While there have been world champions who have appeared from out of the blue, the top of the rankings list has been a true barometer of quality. It is 18 years since anyone other than Steve Davis or Stephen Hendry ruled the roost but Higgins will get there if he prevails at the Crucible.

Higgins has made it to eight finals this season - including the current one - and while he has won three titles it has still required an unlikely sequence of results to topple Hendry from the No 1 position. The six-times world champion had to lose in the first round and Higgins win. Jimmy White duly obliged, beating Hendry 10-4, and yesterday Higgins looked eminently looked capable of achieving his half of the bargain.

"I never thought I'd have the chance to knock Stephen off the top because I didn't expect him to lose in the first round," he said. "Since he lost I've been trying not to think about it too much. I'm not being big-headed but if I hadn't had problems with my cue in the past I would have been No 1 by now anyway."

Higgins is not big-headed at all. Indeed, he often mumbles rather than talks and is self- effacing rather than brash, but he is wholly confident once he gets a cue in his hand. His progress through the field here has been assured, impressing particularly against Ronnie O'Sullivan in the semi-finals.

O'Sullivan, us usual, was his own worst enemy, squandering numerous opportunities, but you could only admire the way Higgins ruthlessly exploited them, winning eight frames in succession at one point. One slip and he was in, increasing the agony of an opponent who knew he is capable of better.

"To win eight frames on the trot against a player of Ronnie's class was beyond my wildest dreams," he said. "It's the best session of snooker I've ever put together and that won the match for me. Ronnie just needed too much. It asked a lot of him to come back.

"On form, I'm the slight favourite for the title but I don't know how I'm going to come down from this high."

Doherty had a far more complex rite of passage to the final, having to take six out of seven frames to defeat Mark Williams 17-14. "I thought I'd blown it when Mark led 12-8," he said. "I don't know how I did it but I found something in reserve and that helped me relax for the final session. It's been a hard slog here but I'm not exhausted mentally or physically. In fact I feel elated."

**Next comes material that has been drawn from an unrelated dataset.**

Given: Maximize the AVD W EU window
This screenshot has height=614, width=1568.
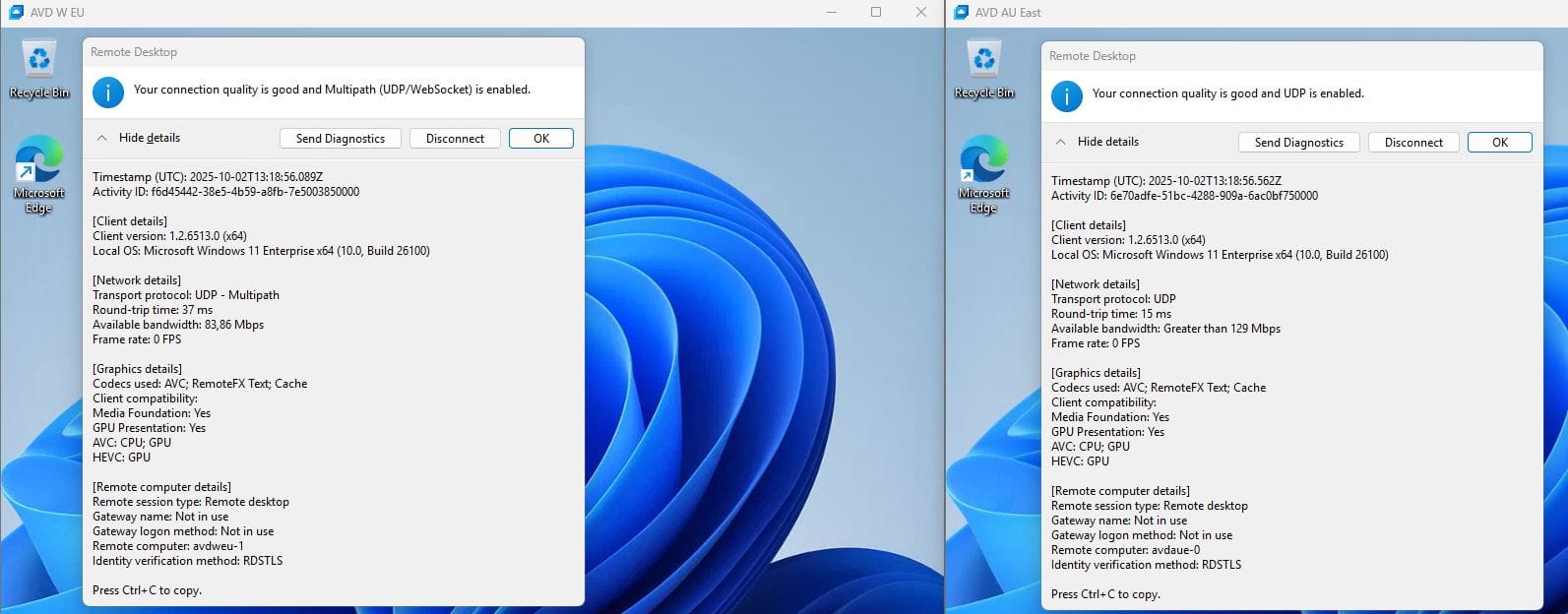Looking at the screenshot, I should coord(876,13).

He may have said that, and even believed it, but he did not play like he had energy left in the tank. All his matches in Sheffield - against Lee Walker, Stephen Lee, Matthew Stevens and Williams - have been drawn- out affairs and such contests have an effect. Yesterday, Doherty looked mentally exhausted.

In the first frame of the final, the champion missed several opportunities to win it at a canter. The result was a nervy 15-minute bout of mistakes that Doherty edged 73-34.

First blood to the Irishman, but while you would have expected Higgins to suffer doubts in his first final at the Crucible, he seemed, in fact, to be spurred on and he won the next six frames with breaks of 53, 35, 71, 66, 55 and 130.

A crucial frame was the sixth. Higgins shot to the front with a 55 but Doherty had it in his hands to overtake him when he had a break of 52 and was in the colours. A simple green into its own pocket rattled in the jaws, however, and Higgins nicked a frame he should have lost. Such a slip leaves scars and Higgins preyed on the damage with a break of 130 in the next, his 10th century of the tournament and a figure that has been bettered only twice before at the Crucible, by Hendry on both occasions.

Doherty was desperate to stem the flow and he managed it in the final frame of the session but the reaction of the crowd told its story. Their applause were very much of the sympathetic kind.